Boa parte de sua trajetória é assistida, compartilhada e protagonizada com o marido João Azevedo Rodrigues, com quem se casou há 37 anos. Isso mesmo, Chupetinha tinha apenas 11 anos de idade quando trocou alianças com João, na época um rapazote de 17 anos. “O segredo deste casamento? É o amor. Toda vez que olho para o meu marido parece que estou com ele pela primeira vez, porque o João é uma pessoa muito amável.” Aposentado, João não cozinha, mas é o garçom, o administrador e o “faz-tudo” do restaurante. Da união nasceram Michele e Raphael, que fizeram cursos de inglês, de informática e faculdades; a primeira é dona de casa, e o segundo é bailarino e coreógrafo do Grupo Cultural AfroReggae, onde trabalha desde os 13 anos de idade.

“Nem meu marido, nem meus filhos fumam. Eu fumo. Chupo chupeta e nenhum deles – nem meus dois netos – chupam”, afirma Lizietia, que confessa que a preferência pelas chupetas mais ralés. “Só não gosto das transparentes e das ortodônticas. Você não tem idéia de que quantas chupetas eu tenho. Todo mês, quando meu marido vai fazer as compras para a pensão, ele traz um saquinho de 25 chupetas.
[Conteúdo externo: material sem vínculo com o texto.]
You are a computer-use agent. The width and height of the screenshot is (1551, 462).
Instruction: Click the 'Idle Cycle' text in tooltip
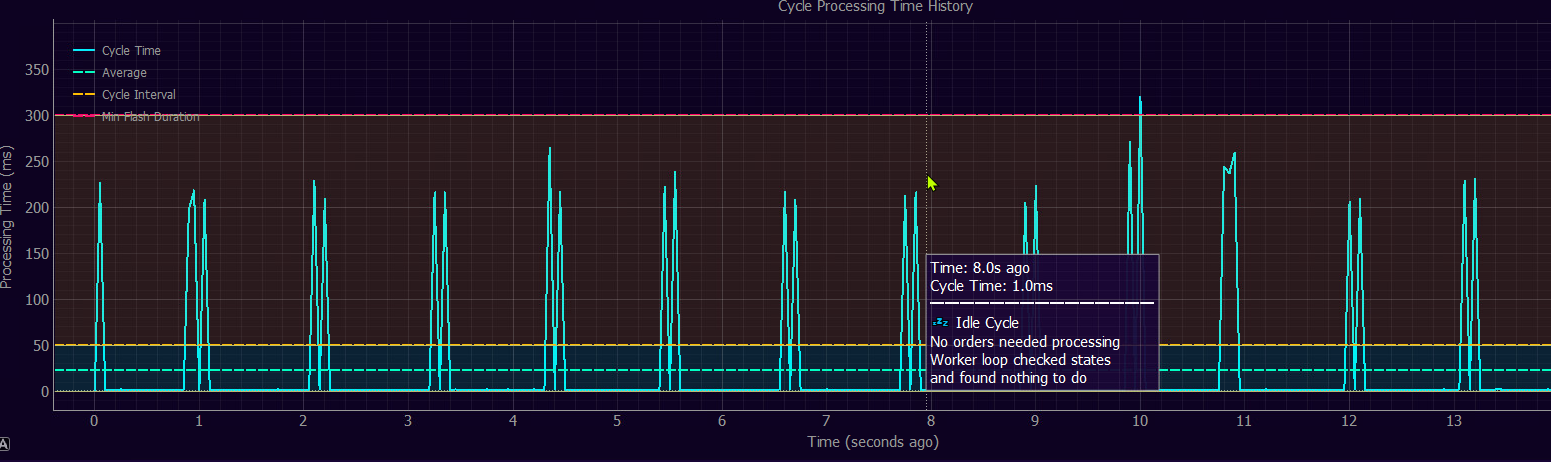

A duração de cada uma depende do meu estado emocional. Hoje vou estourar uma, porque já são dez horas e a feijoada ainda está no fogo…”

Há alguns anos a saúde também fez com que estourasse muitas chupetas. “Tive um câncer de útero e tive de fazer esterilização. O tratamento é muito doloroso, mas estou curada. E há três anos tomei outro grande susto, fiquei doida, mas não era nada, somente um problema na tireóide.”

A mestre de Chupetinha na cozinha é sua mãe, de quem não nega uma pratada de macarrão. “Justamente o que eu não poderia comer, ainda mais depois da cirurgia da tireóide, já que fiquei diabética e hipertensa. Tive até síndrome do pânico, mas liberei tudo isso na cozinha e na chupeta.”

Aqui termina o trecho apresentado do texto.